Pete notes that this implies that a (Hausdorff) topological ring whose underlying ring is a field (I guess this is what he means by "topological field") has this property. What is additionally puzzling me is that most of sources I've looked at (e.g. Wikipedia), when defining topological field, explicitly stipulate that inversion should be continuous, but if Pete were correct then that would be redundant (since a topological ring that is a field must be either indiscrete or is Hausdorff, due to the fact that the closure of $\{0\}$ is an ideal, and inversion is trivially continuous for the indiscrete case).

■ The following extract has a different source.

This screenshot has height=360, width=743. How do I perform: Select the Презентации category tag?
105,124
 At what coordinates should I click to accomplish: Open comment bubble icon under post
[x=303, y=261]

Edit: Looking over the monograph Topological Fields by Seth Warner, who is expert in this area, one gets a strong suspicion from how the theorems are formulated that inversion need not be continuous even if the group of units is open, contrary to the assertion in Pete's exercise. (Sample statement, pp. 109-110: "If $\mathcal{T}$ is a Hausdorff ring topology on a commutative ring $A$ with identity for which $A^\times$ is open, then of all the ring topologies on $A$ weaker than $\mathcal{T}$ for which inversion is continuous there is a strongest $\mathcal{S}$, $\mathcal{S}$ is Hausdorff, and $A^\times$ is open for $\mathcal{S}$.") But frustratingly, no examples of this (where $\mathcal{S}$ is strictly weaker than $\mathcal{T}$) are given! Perhaps Google Books cut me off before that point was reached.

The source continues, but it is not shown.